Definition
A subtle but catastrophic failure mode of the Composite Overwrapped Pressure Vessels (COPVs) used in Falcon 9 upper stages, where super-chilled liquid oxygen becomes trapped and auto-ignites due to the structural buckling of the tank’s inner liner.
Why It Matters
It serves as a reminder that even ‘compatible’ materials can fail catastrophically when pushed into extreme, novel physical environments.
Core Concepts
- COPV Structure: An inner aluminum liner wrapped with carbon fiber for strength.

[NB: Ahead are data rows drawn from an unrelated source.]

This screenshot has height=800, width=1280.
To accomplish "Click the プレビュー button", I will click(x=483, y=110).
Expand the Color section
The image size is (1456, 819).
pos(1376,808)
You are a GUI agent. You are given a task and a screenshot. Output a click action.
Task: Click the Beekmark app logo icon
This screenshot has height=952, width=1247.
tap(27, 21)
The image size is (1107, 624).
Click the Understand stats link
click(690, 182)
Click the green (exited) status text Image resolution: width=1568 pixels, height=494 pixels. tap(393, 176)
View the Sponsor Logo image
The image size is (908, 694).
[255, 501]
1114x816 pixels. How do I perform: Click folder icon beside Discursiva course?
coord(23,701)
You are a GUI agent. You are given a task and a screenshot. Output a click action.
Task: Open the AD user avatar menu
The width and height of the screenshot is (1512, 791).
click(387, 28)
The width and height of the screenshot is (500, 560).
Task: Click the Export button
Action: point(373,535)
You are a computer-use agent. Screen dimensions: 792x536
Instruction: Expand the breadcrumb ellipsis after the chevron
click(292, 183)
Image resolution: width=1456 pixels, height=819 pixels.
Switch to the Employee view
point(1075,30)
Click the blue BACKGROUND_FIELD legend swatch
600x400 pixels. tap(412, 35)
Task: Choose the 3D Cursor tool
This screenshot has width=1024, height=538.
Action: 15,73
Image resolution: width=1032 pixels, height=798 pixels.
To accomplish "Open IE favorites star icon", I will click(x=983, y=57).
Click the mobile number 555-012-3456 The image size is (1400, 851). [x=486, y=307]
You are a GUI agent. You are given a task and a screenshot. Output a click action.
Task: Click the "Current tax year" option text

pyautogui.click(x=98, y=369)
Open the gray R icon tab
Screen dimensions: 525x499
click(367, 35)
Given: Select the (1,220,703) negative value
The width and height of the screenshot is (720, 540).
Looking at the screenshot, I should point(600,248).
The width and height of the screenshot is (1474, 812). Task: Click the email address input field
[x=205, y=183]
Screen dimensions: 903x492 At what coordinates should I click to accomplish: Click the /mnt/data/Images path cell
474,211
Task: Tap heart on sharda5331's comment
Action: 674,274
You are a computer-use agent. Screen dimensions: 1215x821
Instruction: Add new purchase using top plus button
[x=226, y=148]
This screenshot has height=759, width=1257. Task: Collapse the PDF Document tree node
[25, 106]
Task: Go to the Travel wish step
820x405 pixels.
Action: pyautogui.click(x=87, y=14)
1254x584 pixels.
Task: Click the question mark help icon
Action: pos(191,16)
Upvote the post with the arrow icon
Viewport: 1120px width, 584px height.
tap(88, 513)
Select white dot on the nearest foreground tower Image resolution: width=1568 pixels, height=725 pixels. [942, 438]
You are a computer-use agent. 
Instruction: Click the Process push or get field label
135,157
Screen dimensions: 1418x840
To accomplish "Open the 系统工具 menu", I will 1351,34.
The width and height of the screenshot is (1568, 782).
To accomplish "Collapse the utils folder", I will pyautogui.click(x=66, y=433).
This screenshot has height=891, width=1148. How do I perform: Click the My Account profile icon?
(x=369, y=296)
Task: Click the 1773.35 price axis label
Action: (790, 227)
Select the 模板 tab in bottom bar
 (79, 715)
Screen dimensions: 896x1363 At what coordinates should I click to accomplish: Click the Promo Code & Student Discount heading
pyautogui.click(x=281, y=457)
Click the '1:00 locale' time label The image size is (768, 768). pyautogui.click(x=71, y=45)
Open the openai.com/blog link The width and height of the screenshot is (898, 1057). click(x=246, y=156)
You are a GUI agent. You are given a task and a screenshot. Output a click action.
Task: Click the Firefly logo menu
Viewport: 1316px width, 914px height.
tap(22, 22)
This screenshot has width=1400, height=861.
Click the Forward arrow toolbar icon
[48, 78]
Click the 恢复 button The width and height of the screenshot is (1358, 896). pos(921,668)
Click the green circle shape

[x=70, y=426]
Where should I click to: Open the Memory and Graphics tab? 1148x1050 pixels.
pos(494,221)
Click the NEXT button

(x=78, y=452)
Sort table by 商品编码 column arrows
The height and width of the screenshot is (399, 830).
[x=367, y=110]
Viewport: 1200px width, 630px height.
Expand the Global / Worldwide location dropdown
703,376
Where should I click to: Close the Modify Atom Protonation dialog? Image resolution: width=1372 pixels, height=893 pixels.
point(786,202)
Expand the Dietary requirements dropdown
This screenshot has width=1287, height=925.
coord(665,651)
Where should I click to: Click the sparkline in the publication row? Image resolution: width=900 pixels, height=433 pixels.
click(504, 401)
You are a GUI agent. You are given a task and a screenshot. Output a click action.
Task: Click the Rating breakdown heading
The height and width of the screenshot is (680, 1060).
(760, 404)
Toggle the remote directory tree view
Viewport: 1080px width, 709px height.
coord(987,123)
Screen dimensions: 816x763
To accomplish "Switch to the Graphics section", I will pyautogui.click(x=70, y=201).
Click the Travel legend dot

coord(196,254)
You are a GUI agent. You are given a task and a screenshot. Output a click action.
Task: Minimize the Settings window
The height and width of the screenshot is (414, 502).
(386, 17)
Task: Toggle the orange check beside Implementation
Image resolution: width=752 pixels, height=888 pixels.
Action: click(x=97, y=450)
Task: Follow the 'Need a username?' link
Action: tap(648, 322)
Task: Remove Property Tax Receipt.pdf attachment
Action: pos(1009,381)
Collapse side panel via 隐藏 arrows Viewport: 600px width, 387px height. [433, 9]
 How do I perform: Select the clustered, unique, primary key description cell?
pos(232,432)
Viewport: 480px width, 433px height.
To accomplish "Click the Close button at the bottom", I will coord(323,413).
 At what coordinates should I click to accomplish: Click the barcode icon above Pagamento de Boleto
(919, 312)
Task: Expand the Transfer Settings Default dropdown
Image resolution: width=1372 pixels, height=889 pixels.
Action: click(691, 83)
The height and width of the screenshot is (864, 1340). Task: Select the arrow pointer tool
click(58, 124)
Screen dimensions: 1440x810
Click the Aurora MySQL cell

- Buckling Mechanism: Rapid loading of high-pressure helium during the final minutes of the countdown made the aluminum liner hot. When submerged in super-chilled liquid oxygen (–340°F), the thermal differential caused the liner to “buckle” or wrinkle.
- Auto-Ignition: Super-chilled LOX pooled in these tiny buckles. As the COPV continued to be pressurized, the pooled oxygen was crushed between the liner and the carbon fiber. The combination of friction and high pressure caused the oxygen to solidify and then spontaneously ignite.
- The “Smoking Gun”: Replicated in McGregor in late 2016, where cameras inside a test tank recorded a COPV exploding as super-chilled oxygen pooling occurred.